[Problem to solve]: Across the entries below, the lines containing "agent" should be counted and only their number returned.

[Provided entries]:
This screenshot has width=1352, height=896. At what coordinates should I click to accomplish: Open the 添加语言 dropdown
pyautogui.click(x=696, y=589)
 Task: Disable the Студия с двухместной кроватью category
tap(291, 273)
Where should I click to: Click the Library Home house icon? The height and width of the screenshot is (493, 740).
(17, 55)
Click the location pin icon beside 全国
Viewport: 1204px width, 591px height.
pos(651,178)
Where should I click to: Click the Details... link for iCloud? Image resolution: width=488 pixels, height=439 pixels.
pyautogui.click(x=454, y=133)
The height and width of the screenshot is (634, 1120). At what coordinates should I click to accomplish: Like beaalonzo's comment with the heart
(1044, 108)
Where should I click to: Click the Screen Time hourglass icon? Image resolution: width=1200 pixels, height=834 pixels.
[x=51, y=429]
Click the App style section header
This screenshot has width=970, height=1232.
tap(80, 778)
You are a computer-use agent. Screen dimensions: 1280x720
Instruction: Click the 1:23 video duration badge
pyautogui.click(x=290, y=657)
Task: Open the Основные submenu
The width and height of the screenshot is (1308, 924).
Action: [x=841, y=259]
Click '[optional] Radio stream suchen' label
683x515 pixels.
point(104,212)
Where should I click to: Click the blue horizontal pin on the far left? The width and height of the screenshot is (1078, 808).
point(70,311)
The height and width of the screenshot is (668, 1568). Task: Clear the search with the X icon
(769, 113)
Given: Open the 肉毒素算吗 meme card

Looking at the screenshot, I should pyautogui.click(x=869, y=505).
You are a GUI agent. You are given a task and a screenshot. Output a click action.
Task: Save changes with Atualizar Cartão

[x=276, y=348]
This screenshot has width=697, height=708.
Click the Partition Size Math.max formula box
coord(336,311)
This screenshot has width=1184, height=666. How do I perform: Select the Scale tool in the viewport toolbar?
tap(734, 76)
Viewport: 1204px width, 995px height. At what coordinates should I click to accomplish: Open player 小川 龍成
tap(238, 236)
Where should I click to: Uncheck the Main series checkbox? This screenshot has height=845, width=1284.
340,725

[Reply]: 2